Task instructions →
Write out the data word for word and drop any picture you find.

# # #

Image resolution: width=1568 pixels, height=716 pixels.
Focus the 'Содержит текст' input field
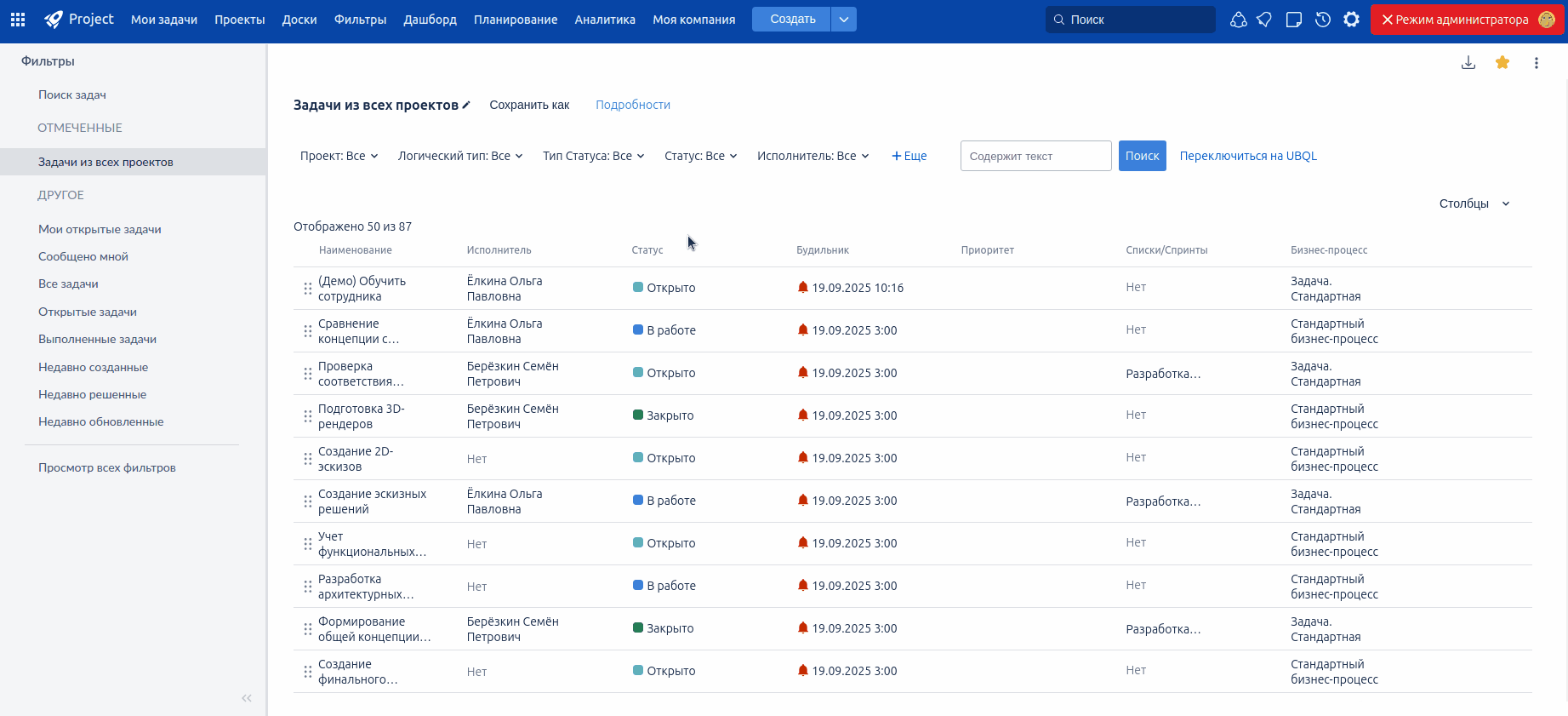point(1035,156)
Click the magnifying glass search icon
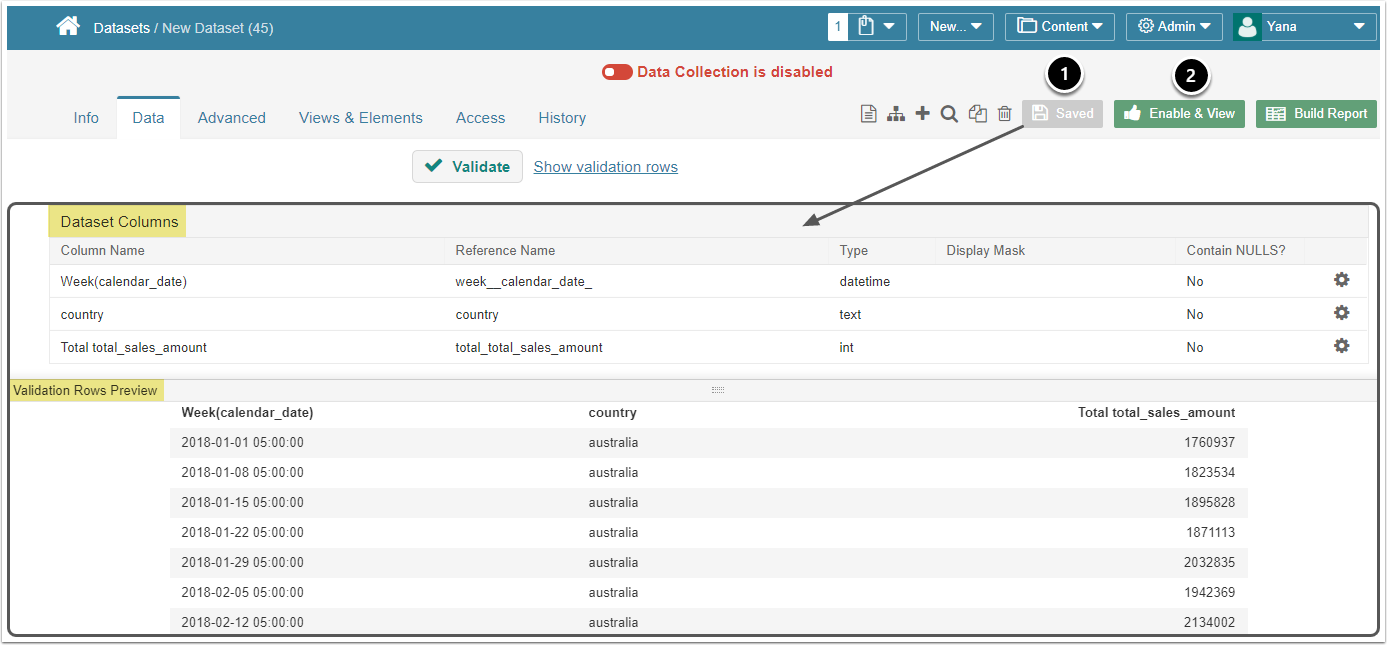Viewport: 1387px width, 645px height. 949,114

# # #

Answer section →
Image resolution: width=1568 pixels, height=716 pixels.
Focus the 'Содержит текст' input field
point(1035,156)
Click the magnifying glass search icon
Viewport: 1387px width, 645px height. 949,114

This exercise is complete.